| Task |
Copy every line of the records below, with the wording unchanged, but multiply each coordinate in the answers by 1.75 and round to whole numbers, with halves rounding up. Leave out the pictures.

| Supplied material |
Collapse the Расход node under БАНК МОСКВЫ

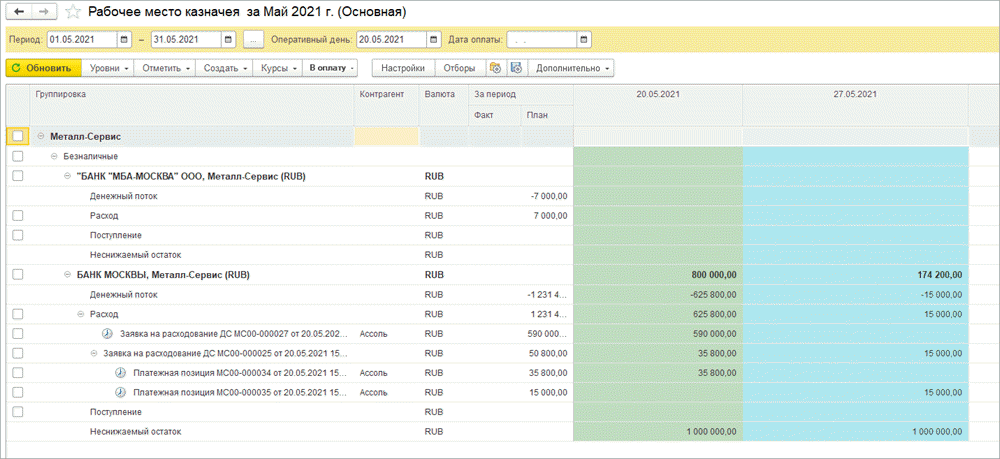[x=81, y=314]
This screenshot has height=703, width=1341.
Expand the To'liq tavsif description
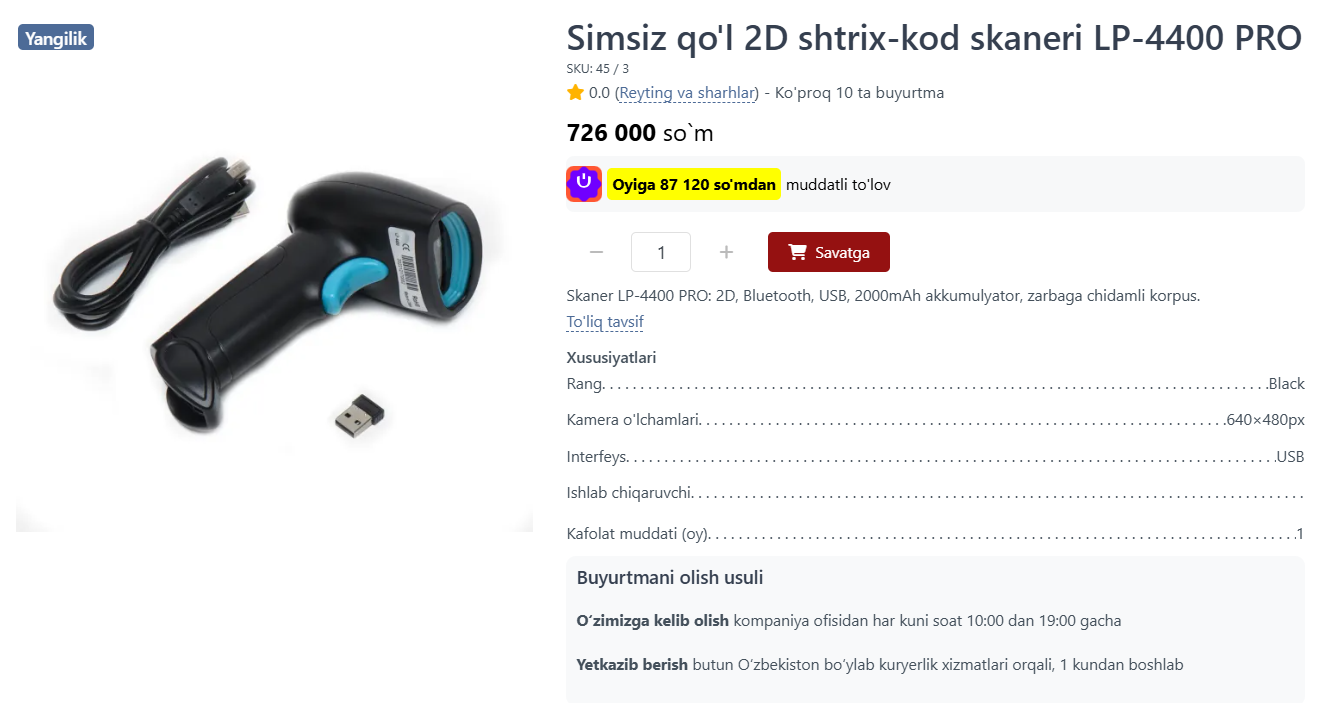point(605,322)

| Result below |
Collapse the Расход node under БАНК МОСКВЫ

[x=142, y=550]
This screenshot has height=703, width=1341.
Expand the To'liq tavsif description
point(1059,564)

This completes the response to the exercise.